Ce n’est pas nouveau et nous le savons. Ce n’est pas nouveau mais nous nous indignons. Derrières nos écrans ou dans la rue lors des manifestations : nous crions notre rage, notre peine, notre désarroi et nous écrivons nos craintes, nos peurs et notre colère. Pourquoi ? Comment en sommes-nous arrivés là? Pourquoi en sommes-nous toujours là ? Je me suis posée ces questions toute cette semaine : j’ai lu, regardé, écouté les avis des uns et des autres pour comprendre mais j’en suis toujours au même point : pourquoi ?
Certains crieront au racisme, d’autres diront que c’est simplement l’histoire qui se répète, le voisin dira que c’est la faute des autorités libyennes, la cousine dira que c’est la faute du Maghreb, le concierge dira que c’est la faute des gouvernements africains et le présentateur télé dira que c’est la faute de tout le monde. Pendant ce temps, chez moi, ici, loin, j’ai mal. J’ai mal parce que je me sens impuissante face à un problème qui touche les miens, un problème global qui néanmoins n’arrive à se faire entendre lorsqu’il tape aux portes des gouvernements des pays du Nord, un problème global qui ne cessent de cogner aux portes de ses souverains.
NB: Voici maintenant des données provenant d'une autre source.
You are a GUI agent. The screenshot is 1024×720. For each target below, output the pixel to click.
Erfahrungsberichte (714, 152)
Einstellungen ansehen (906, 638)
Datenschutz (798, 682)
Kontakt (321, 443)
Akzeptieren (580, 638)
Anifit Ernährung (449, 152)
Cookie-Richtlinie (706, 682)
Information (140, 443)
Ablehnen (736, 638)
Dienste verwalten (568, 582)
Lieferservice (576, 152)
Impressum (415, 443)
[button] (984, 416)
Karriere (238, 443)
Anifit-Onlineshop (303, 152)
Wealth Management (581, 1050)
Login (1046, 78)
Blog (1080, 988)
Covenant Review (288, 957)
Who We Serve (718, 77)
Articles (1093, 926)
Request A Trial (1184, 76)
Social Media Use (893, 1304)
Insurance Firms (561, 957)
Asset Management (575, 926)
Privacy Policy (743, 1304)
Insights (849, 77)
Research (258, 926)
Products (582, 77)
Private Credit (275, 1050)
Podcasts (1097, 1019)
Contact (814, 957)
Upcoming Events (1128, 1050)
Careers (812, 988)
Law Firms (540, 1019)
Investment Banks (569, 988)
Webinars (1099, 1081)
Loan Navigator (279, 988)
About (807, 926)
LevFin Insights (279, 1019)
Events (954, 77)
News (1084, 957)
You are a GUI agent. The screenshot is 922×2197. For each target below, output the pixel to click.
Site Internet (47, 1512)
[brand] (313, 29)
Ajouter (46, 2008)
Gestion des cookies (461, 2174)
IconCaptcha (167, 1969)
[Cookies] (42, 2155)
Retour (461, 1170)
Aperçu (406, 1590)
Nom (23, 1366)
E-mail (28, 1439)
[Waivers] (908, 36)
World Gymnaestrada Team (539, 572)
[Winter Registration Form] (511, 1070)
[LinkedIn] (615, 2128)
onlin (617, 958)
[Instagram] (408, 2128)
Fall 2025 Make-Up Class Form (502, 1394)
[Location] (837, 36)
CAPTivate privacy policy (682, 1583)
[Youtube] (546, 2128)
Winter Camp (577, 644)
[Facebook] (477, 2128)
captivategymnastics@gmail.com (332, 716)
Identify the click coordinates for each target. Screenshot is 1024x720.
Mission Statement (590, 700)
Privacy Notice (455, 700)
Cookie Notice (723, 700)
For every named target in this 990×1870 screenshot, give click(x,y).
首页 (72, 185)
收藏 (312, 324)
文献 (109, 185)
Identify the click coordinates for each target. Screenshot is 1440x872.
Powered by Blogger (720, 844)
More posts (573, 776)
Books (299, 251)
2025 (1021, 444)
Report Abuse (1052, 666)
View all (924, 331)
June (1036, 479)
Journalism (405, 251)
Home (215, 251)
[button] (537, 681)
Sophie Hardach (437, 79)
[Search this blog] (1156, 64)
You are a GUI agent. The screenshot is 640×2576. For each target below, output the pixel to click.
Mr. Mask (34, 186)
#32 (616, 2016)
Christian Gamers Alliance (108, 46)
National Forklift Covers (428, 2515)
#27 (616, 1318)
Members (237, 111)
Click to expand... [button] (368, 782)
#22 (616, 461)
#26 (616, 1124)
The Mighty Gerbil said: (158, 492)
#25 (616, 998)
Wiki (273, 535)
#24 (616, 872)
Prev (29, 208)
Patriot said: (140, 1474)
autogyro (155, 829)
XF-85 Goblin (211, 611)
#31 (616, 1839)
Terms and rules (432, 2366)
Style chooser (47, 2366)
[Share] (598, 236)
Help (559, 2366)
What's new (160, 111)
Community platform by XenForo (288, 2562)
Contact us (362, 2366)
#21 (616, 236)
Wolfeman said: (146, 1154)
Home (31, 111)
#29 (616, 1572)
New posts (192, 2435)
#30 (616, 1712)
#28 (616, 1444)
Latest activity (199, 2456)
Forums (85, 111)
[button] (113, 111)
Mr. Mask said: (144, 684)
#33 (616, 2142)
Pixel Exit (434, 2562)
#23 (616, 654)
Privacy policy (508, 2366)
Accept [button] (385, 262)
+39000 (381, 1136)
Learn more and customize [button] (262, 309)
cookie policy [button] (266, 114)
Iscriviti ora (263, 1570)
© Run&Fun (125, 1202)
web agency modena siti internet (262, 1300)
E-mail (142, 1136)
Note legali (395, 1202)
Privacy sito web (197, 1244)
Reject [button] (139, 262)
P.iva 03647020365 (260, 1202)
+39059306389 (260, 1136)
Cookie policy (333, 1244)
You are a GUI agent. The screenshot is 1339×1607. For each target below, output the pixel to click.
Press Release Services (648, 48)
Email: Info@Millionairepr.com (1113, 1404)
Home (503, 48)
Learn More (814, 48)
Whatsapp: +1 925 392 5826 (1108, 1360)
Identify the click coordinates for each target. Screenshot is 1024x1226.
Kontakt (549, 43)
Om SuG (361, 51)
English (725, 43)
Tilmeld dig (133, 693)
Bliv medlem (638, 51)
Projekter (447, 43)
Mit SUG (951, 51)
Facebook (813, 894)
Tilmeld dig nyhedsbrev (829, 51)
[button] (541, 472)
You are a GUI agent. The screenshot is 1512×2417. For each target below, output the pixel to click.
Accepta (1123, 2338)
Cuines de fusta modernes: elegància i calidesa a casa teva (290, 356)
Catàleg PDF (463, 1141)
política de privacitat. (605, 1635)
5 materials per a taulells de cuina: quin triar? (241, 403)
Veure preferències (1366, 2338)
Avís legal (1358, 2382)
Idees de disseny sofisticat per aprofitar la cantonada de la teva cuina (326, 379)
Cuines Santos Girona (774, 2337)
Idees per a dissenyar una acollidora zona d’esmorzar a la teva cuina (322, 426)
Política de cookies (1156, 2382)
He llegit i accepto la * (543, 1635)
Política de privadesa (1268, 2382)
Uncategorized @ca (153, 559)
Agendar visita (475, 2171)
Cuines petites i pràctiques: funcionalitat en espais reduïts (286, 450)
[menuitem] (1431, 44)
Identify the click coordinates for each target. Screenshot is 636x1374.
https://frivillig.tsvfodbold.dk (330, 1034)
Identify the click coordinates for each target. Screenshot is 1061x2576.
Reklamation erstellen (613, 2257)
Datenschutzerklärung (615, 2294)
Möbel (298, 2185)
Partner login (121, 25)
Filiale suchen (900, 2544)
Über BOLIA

Les solutions sont multiples, simples à énoncer mais pour différentes raisons, difficiles à appliquer. Il faudrait créer des opportunités, créer de l’emploi pour que ces jeunes restent, pour que leur terre soit leur eldorado et qu’ils arrêtent d’écouter ces sirènes européennes qui les conduisent tout droit entre les griffes de ces gens qui se disent humains. Présidents, donnez-nous une raison de rester et nous resterons. Protégez-nous et nous resterons. Cessons d’agiter le drapeau du développement et des croissances à deux chiffres alors que notre population fuit. Elle fuit un terme qui est pour elle fictif puisqu’elle n’en bénéficie pas. Ce sont les nantis qui connaissent le goût du développement, les autres eux, connaissent l’histoire.
J’ai mal mais ma douleur n’est rien comparée à celle de ceux qui affrontent le désert, ceux qui laissent tout puisqu’ils ne regretteront pratiquement rien, ceux qui auraient pu être toi et moi. J’ai mal mais derrière mon écran, chez moi, loin, je me sens responsable puisque quelque part, si je cherche bien, je suis aussi coupable.
Auteure : Djamilla Toure – Fondatrice de la plateforme SAYASPORA.